A welcome email marketing campaign is more complex than simply confirming a new account.

Early messages should set the tone for interaction with users, educate and encourage people to become active users (an important step on the road to recurring revenue).

Each of these email messages should be brief and polite. Don't aim for deep dives; you will have time and opportunity for that later, if you do things right at this stage.

To initiate this type of campaign:

Integrate your email marketing tool with your CRM platform so you can pull lists of new customers.

Decide what tone your customer service team will use with new users.

Determine the main steps you expect the customer to take to fully engage with your brand/product, and design a message for each of them.

Perform tests by evaluating user engagement metrics and making adjustments as necessary.

2. Continuing Education
Educational messages add value to your customer relationship and position your company as a trusted authority. They also have the added benefit of helping the customer learn more about your business and current trends.

To initiate this type of campaign:

Search your current customer-facing content (blog articles, guides, webinars) and determine the most read content. Start by sharing that.

Adjust your strategy based on engagement metrics.

This includes reducing content not directly involved, creating new content that gets more clicks, and providing shared resources.

Don't risk being considered spam with this strategy. Think of it as a newsletter, so sending more than twice a month is excessive.

3. A deeper commitment
Deepening customer engagement is a great way to use your internal resources as a guide for writing content.

If your customer service team knows about a particular problem that cuts across most users, you can save hours of direct attention by covering that issue in a blog post or video that you share in an email message.

Engagement campaigns also allow you to highlight existing tools and deepen your current customer's understanding of your product.

To initiate this type of campaign:

Consult your customer support and technology teams to find out where customer pain points are. When customers have been with your company a few months, what feature or function should they learn next?

Using the customer research and behavior feature on your site. Are there entire sections customers are missing entirely?

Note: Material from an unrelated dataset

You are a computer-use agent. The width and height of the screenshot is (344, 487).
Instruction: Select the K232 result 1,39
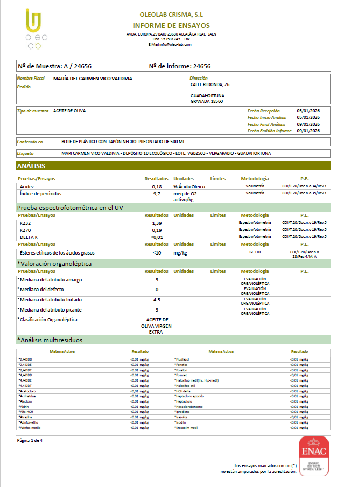point(157,223)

These messages can create active users, as they receive specific information and support for tools or products that they might otherwise overlook.

4. Reducing attrition
Reducing attrition levels starts long before the customer considers other providers. If you have high attrition rates it's because you had, first, an engagement problem, and that requires some investigation.

Determine the average amount of downtime before people cancel and create a "we miss you" campaign to re-engage these customers.

Anti-churn campaigns are a reminder to customers to re-engage with your product or brand. If you plan correctly, you may be able to reactivate the conversation and resolve customer issues before it's too late.

True, it may be the case that some people then realize that they are still paying for your product or service and decide to cancel, but if you wait longer, you may have to issue these customers some kind of refund anyway.

To initiate this type of campaign:

Ask a question. When you solicit feedback from your customers, what you get are customers thinking about your product. Measure engagement through their responses.

Think about running this campaign at scale and on a customized basis first, and when you are confident that your technical support team can handle all the responses, only then do it extensively.

Again, to define future campaigns and determine customer-centric strategies, it is important to use the information derived from your email campaigns, either delivered directly by your customers or deduced from their engagement levels.

By paying close attention to how your customers interact with your communications, you will gain a deeper understanding of your target market and know how to better serve customers from the beginning of their journey.